Saratoga Food Specialties Hit with Privacy Class Action Over Illinois Employee Fingerprint Scans
by Erin Shaak
Medley et al. v. Smithfield Packaged Meats Corp.
Filed: April 9, 2021 ◆§ 1:21-cv-01919
A lawsuit claims Smithfield Packaged Meats unlawfully scanned workers’ fingerprints without first providing proper disclosures and obtaining consent to do so.
Illinois
A proposed class action claims Smithfield Packaged Meats Corp. has violated an Illinois privacy law by scanning workers’ fingerprints without first providing proper disclosures and obtaining consent to do so.
According to the lawsuit, the defendant, who does business as Saratoga Food Specialties, has required workers to scan their fingerprints to clock in and out of its timekeeping system while failing to provide written notice of its intention to collect their biometric information, publish a retention schedule detailing how long their data will be kept, and obtain written consent to capture their biometric data.
Per the case, the Illinois Biometric Information Privacy Act (BIPA) requires all entities who collect residents’ biometric information, such as fingerprints, to meet these strict disclosure and retention requirements before doing so.

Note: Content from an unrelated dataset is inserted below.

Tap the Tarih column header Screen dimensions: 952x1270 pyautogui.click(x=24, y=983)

The failure to do so, according to the suit, exposes employees to serious privacy risks:
“If Defendant’s database of digitized fingerprints were to fall into the wrong hands, by data breach or otherwise, the employees to whom these sensitive and immutable biometric identifiers belong could have their identities stolen, among other serious issues.”

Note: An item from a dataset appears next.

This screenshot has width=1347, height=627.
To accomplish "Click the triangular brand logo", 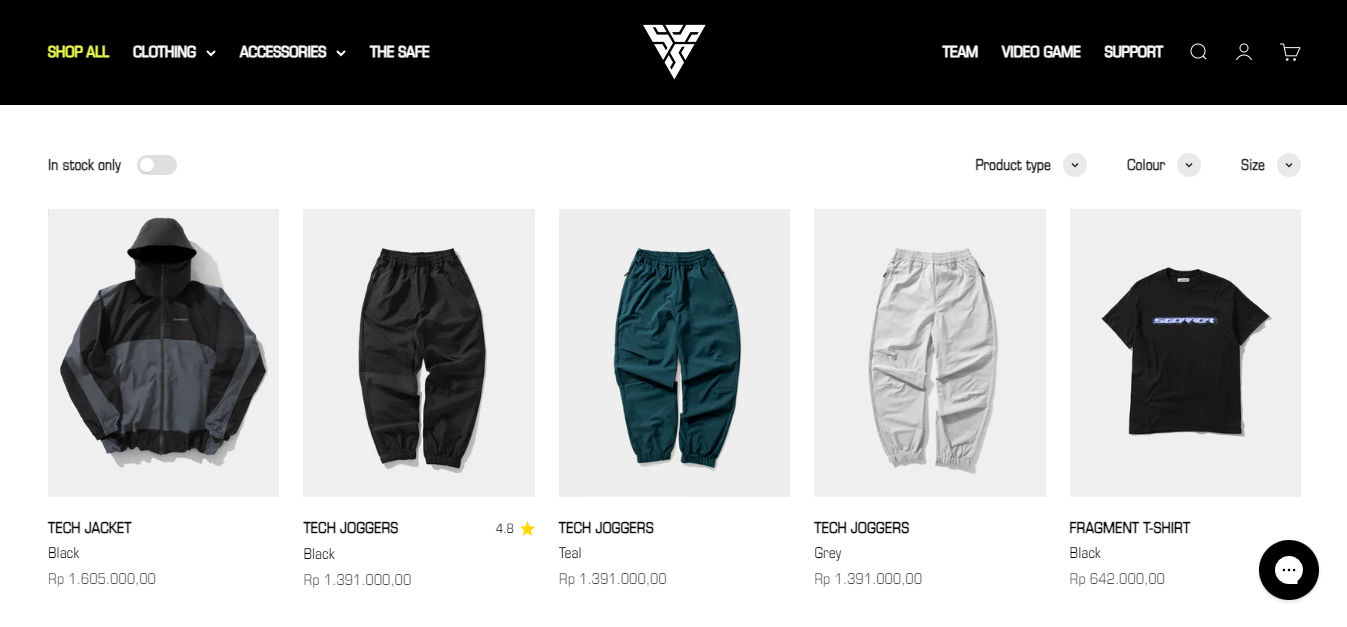I will (674, 51).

Employees whose biometric information has been collected have “a right to know of such risks” and a right to know how long those risks will continue after the end of their employment, the case says.

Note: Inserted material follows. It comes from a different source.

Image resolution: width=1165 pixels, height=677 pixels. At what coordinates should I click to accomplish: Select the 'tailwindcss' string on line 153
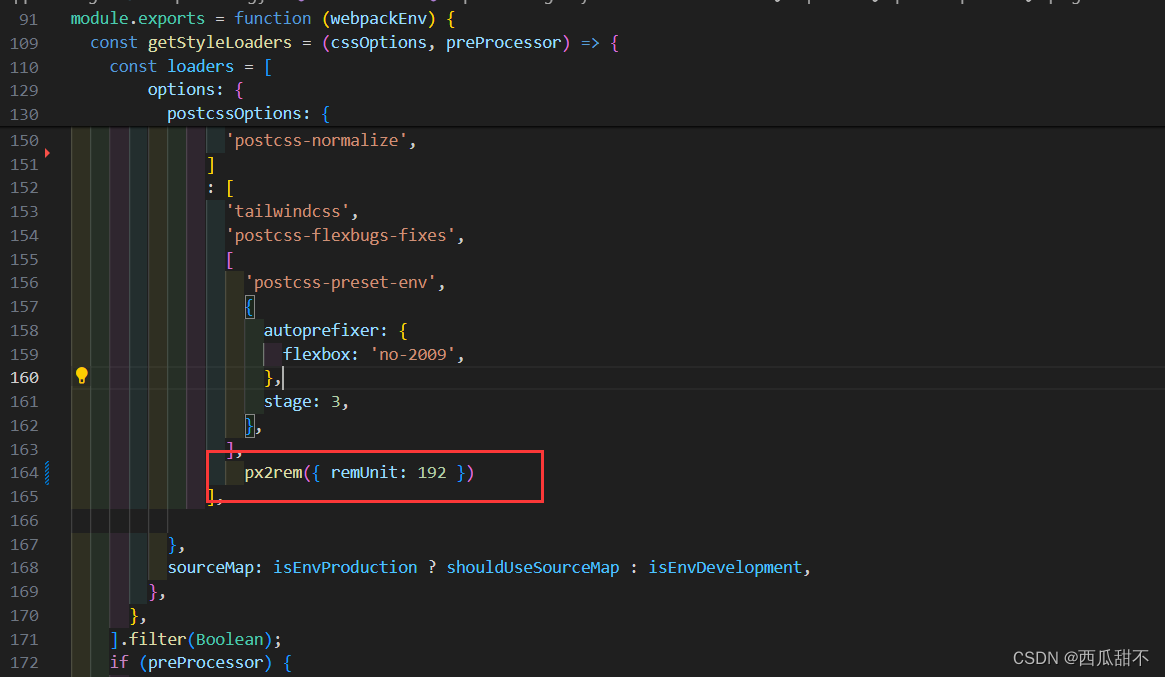(289, 211)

The lawsuit claims Saratoga Food Specialties has since May 2016 required workers at its Bolingbrook, Illinois production facility to scan their fingerprints to clock into its timekeeping system. According to the suit, the workers were never informed of the purpose and specific length of time for which their biometric information was being collected and did not provide written consent allowing the defendant to collect their information. Moreover, Saratoga failed to publish a publicly available retention schedule and guidelines for when the workers’ data would be permanently destroyed, the suit claims.
“Defendant’s practices of collecting, storing and using individuals’ biometric identifiers (specifically, fingerprints) and associated biometric information without informed written consent violated all three prongs of [the BIPA],” the complaint states.
The lawsuit, which was removed to Illinois’ Northern District Court on April 4 after its initial filing in Will County Circuit Court, looks to represent anyone who had their fingerprints collected, captured, received or otherwise obtained or stored by the defendant in Illinois for timekeeping purposes or a COVID-19 health screening.